Retype nothing except the lines below from the one with "The image size is (593, 445)." through the one with "Categorized view in", exactly, with images left out.

*** INPUT MATERIAL

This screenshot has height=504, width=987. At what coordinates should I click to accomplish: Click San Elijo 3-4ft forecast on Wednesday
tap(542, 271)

******
*** INPUT MATERIAL

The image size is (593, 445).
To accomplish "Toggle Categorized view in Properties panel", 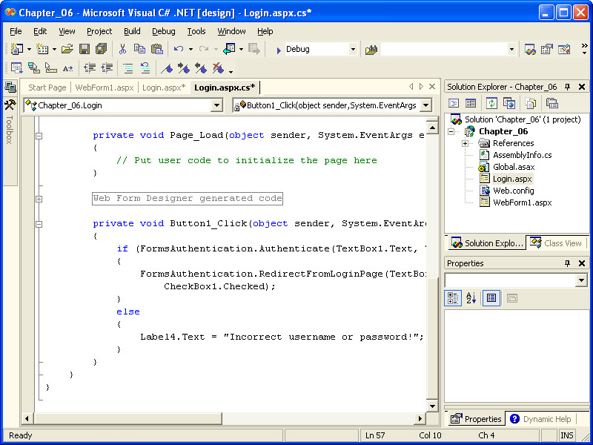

******
*** INPUT MATERIAL

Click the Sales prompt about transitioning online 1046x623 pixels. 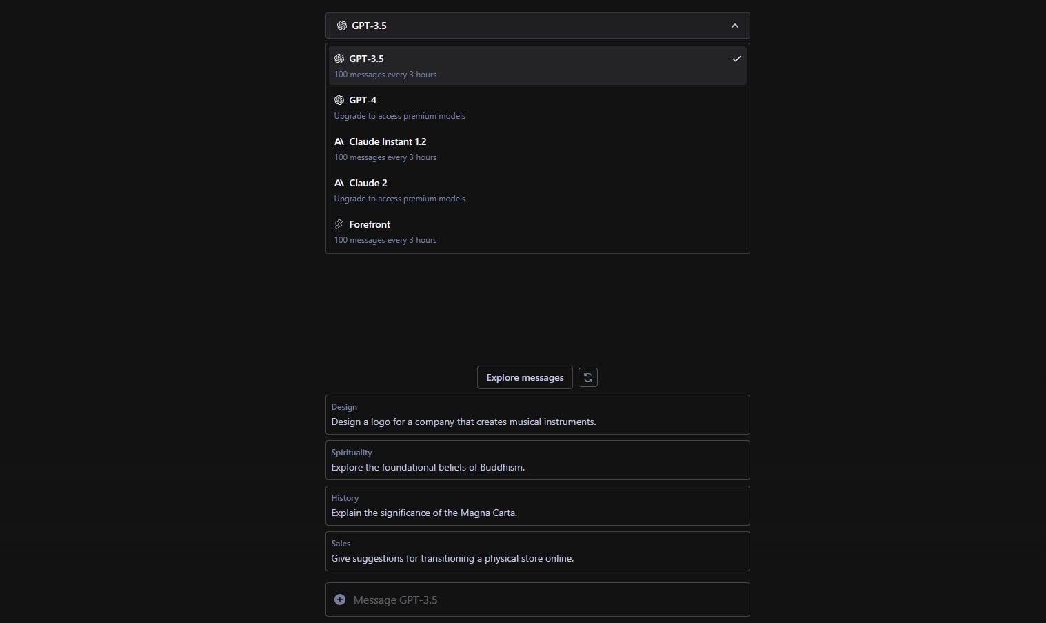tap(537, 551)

******

[RESPONSE TO THIS TASK]
The image size is (593, 445).
To accomplish "Toggle Categorized view in Properties panel", 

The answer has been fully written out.